Let’s say the business today is worth $5 million. The owner would exchange $5 million in common shares for $5 million in preferred shares. The preferred shares would be redeemable at the discretion of the existing owner. This means the owner still retains the full value of the business based on today’s value.

Then, new common shares would be created for the heirs to buy at a nominal amount — a dollar perhaps.

As the business recovers from the shutdown, the business’s value also grows. However, the dollar value of that growth is attributed only to the next generation’s common shares; the owner’s preferred share value remains the same. 

So, if a business that’s valued at $5 million today finds its bearings again and, a year from now, is valued at $6 million, the owner’s share is still $5 million. That’s the amount on which business estate taxes and probate fees will be based on. Any growth in the business’s value from this year forward would be allocated to the next generation. 

“In essence it’s a strategy in which business owners could effectively transfer the future growth in the business while paying less tax given today’s decline in the business’s value,” Tam says. 

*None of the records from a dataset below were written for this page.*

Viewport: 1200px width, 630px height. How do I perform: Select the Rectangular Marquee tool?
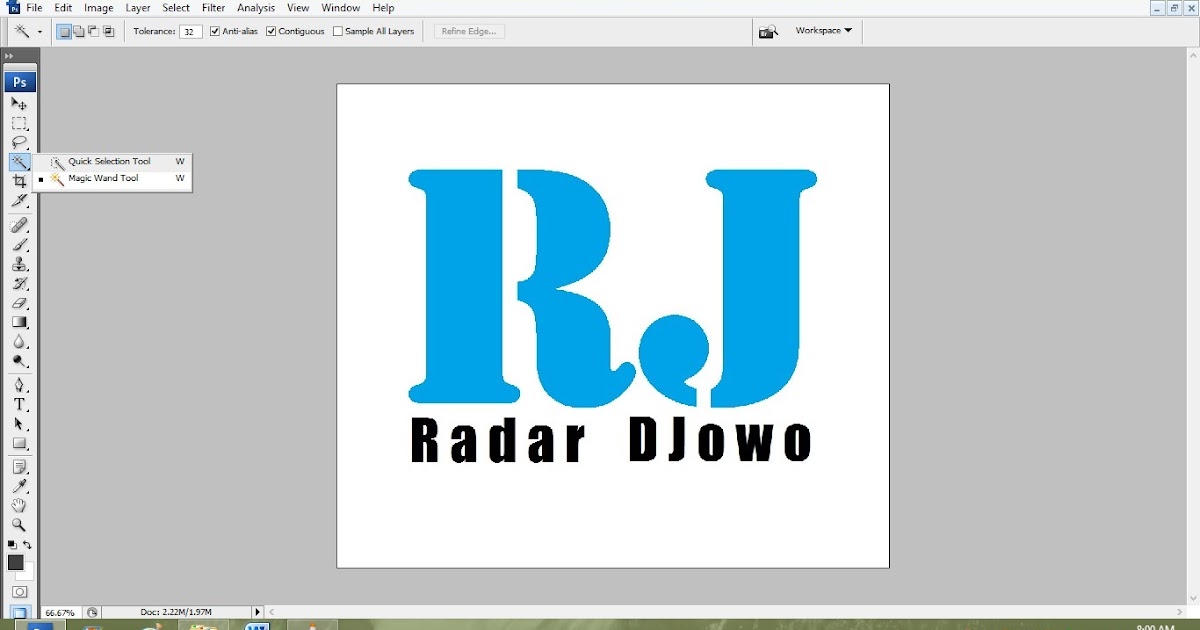(20, 124)
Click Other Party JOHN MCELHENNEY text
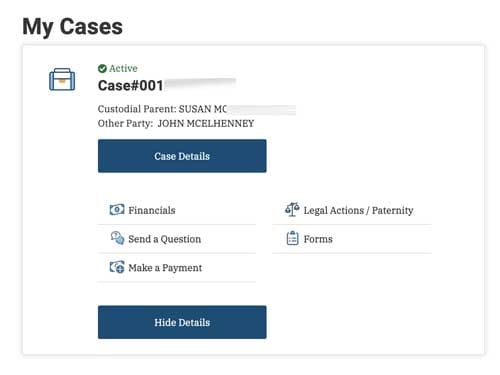Screen dimensions: 500x375 [x=176, y=124]
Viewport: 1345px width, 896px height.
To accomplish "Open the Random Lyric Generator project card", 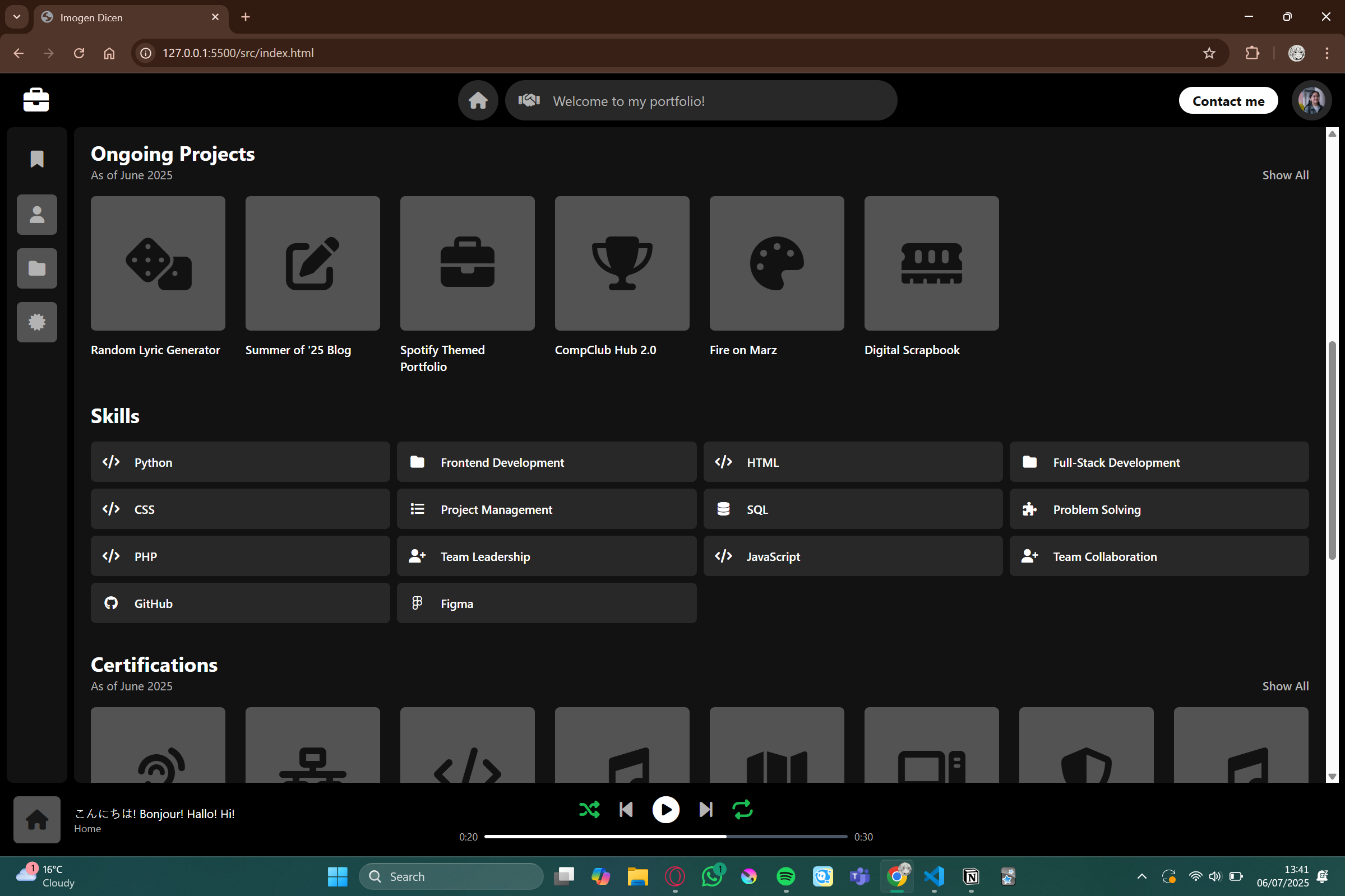I will [x=158, y=263].
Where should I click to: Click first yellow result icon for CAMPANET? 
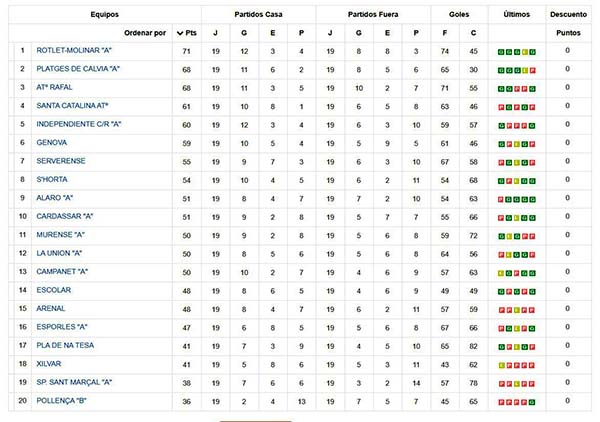501,273
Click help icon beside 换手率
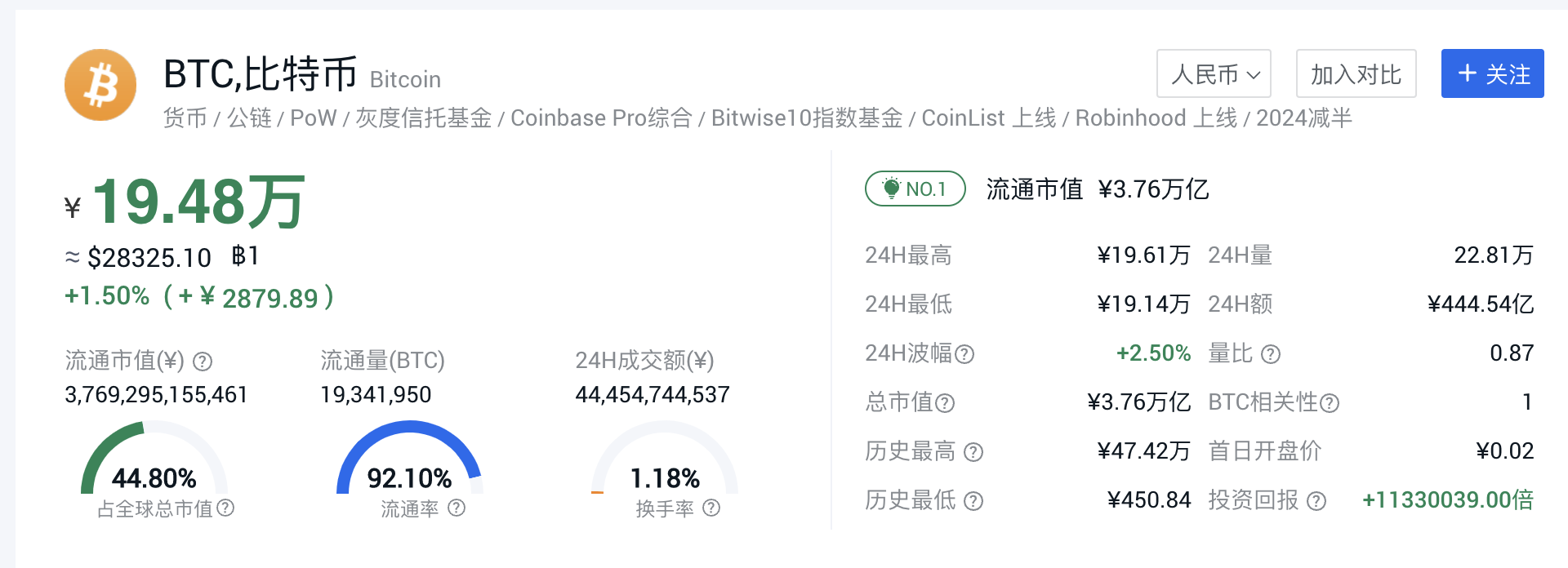This screenshot has height=568, width=1568. click(711, 508)
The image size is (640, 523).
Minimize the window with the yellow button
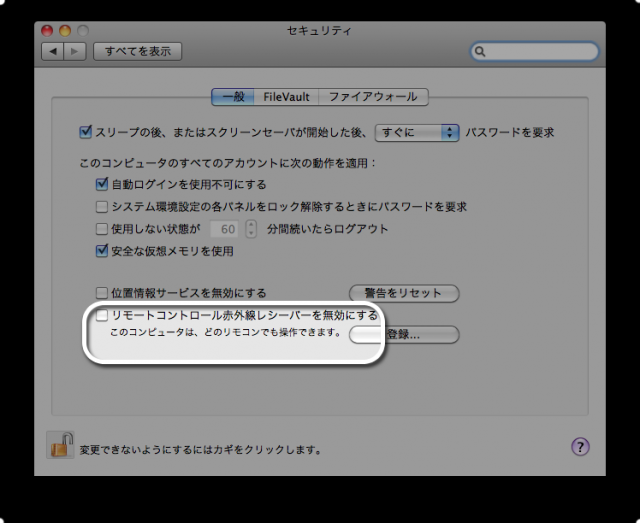tap(64, 31)
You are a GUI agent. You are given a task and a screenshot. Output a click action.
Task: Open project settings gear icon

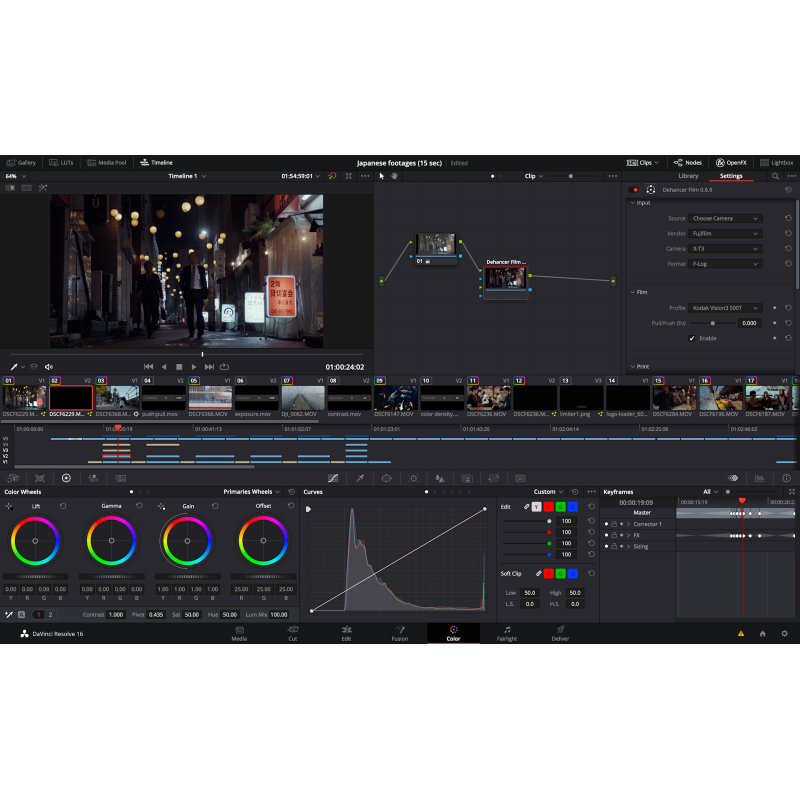pos(784,633)
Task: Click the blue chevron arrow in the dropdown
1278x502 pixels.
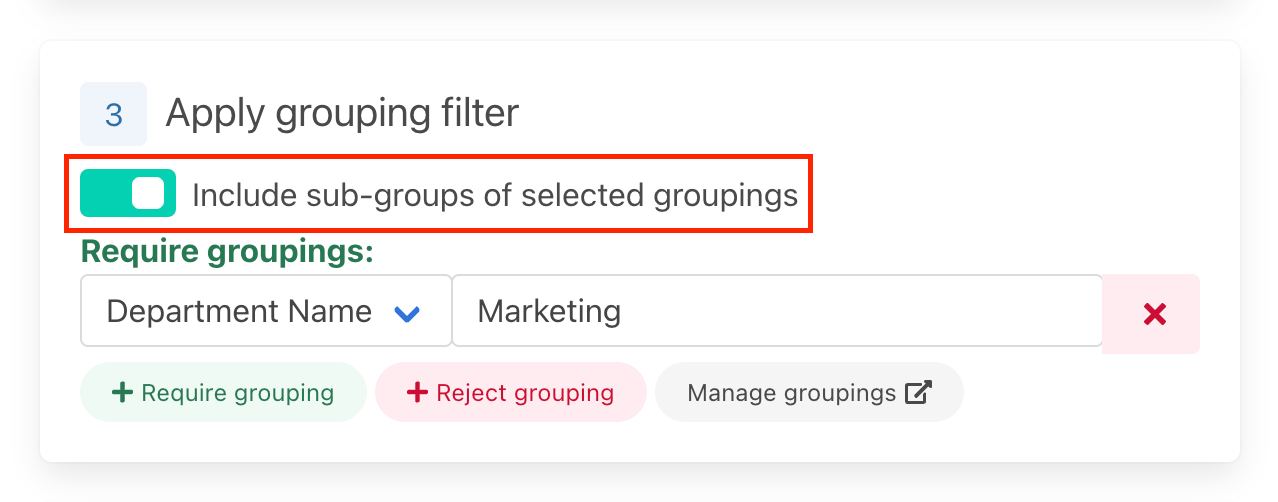Action: [407, 314]
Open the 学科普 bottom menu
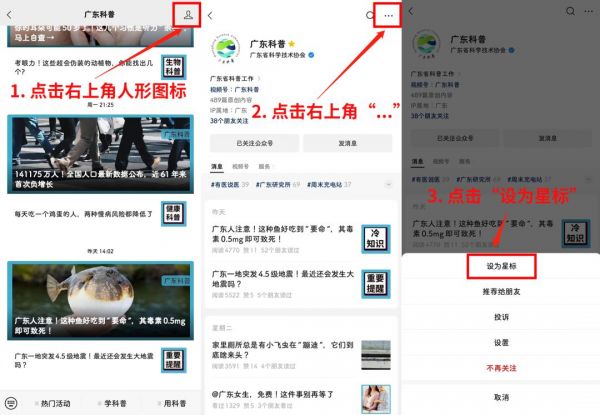 pyautogui.click(x=112, y=403)
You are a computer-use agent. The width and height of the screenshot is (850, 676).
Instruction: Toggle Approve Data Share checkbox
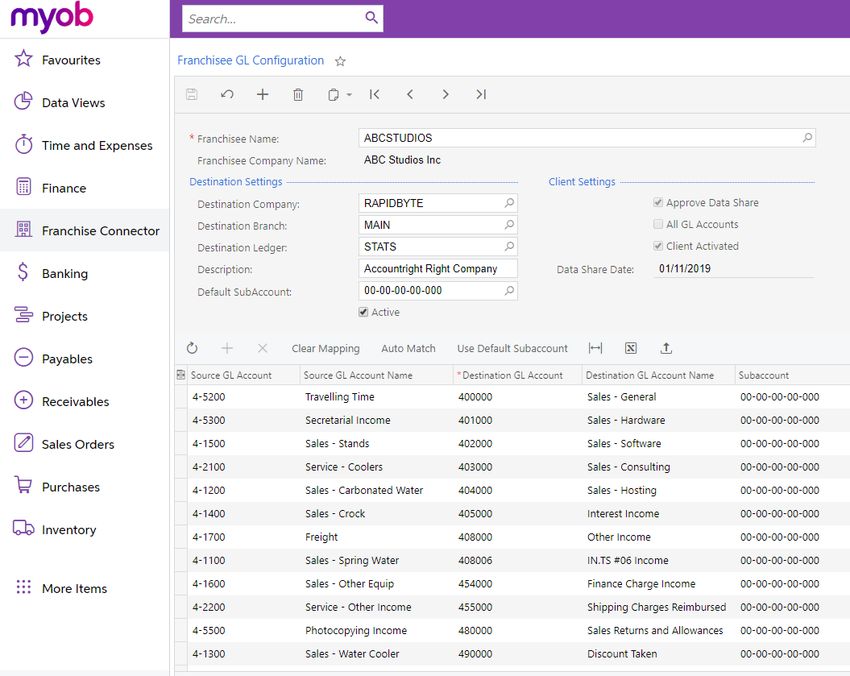658,202
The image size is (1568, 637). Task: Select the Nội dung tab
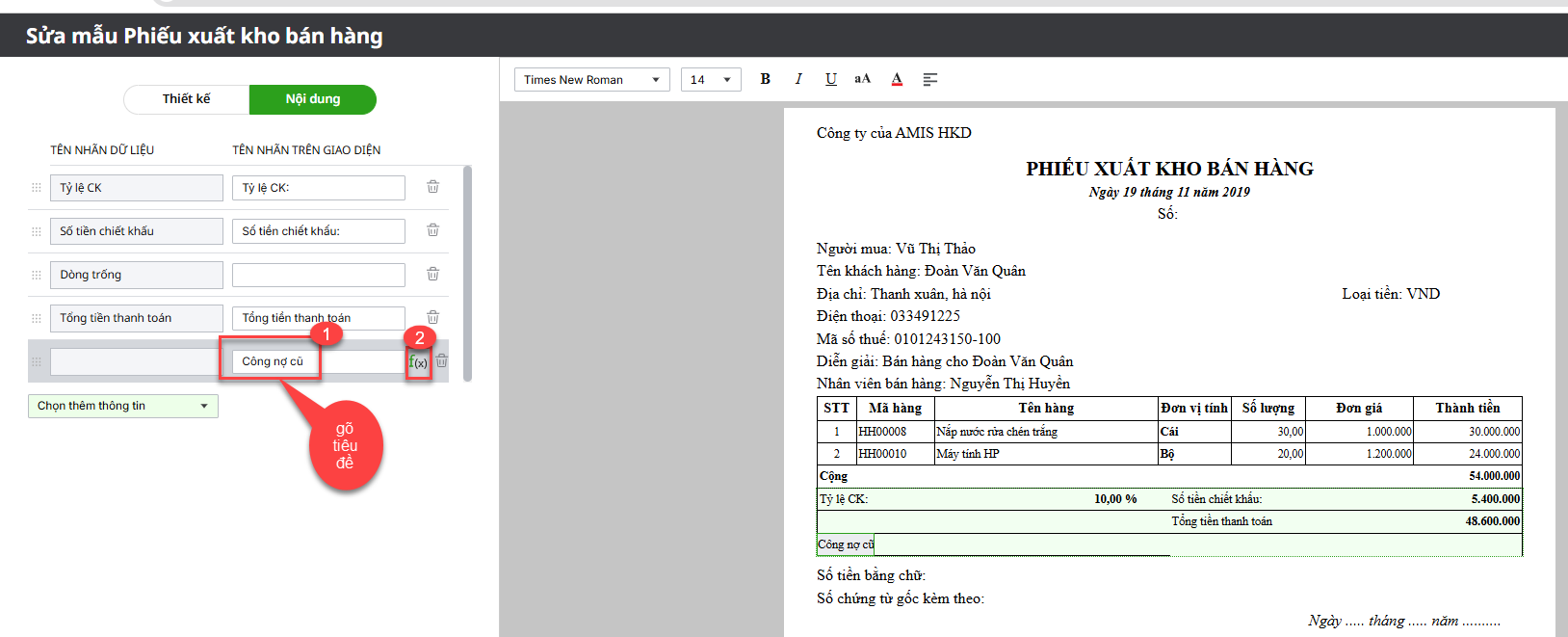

For this to work, the owner cannot simply pick a dollar amount for the business’s value out of thin air, hoping to artificially lower the future tax burden. The Canada Revenue Agency has systematic checks and a trained valuation team in place to identify and audit any assigned business values that appear to be unreasonably low.

The owner should engage a Chartered Business Valuator, such as Tam, to perform  a valuation in order to provide a realistic picture of what the business is worth.

On a high level, there are three different approaches to determine the value of a business:

• Asset approach: this is typically used for real estate or investment holding companies. Most of this income is considered passive so the valuation looks at the balance sheet and makes certain adjustments for fair market value and taxes affecting certain assets.

• Income approach for an operating business: this focuses on reviewing the company’s cash flows, earnings, revenues and operating expenses. “We normalize it to what a third-party buyer would expect to earn from the business , factoring in the buyer’s required rate of return based on the risk of the business,” Tam says. 

• Market approach for an operating business: this looks at the value of comparable companies. “It’s similar to what you’d do if you’re trying to sell your house; the first thing you do is get an idea of what your neighbours’ houses sold for,” Tam says. “Similarly, you’d look at comparable companies operating in the same industry, maybe in the same geography and see what these businesses sold for in the last few years..”

“When the business owner engages a third-party business valuator, they can be assured the valuator is independent and would have an objective view of all the financial details pertaining to the business,” Tam says. “They won’t add in an element of bias to either superficially lower or increase the value; it will be a neutral assessment.”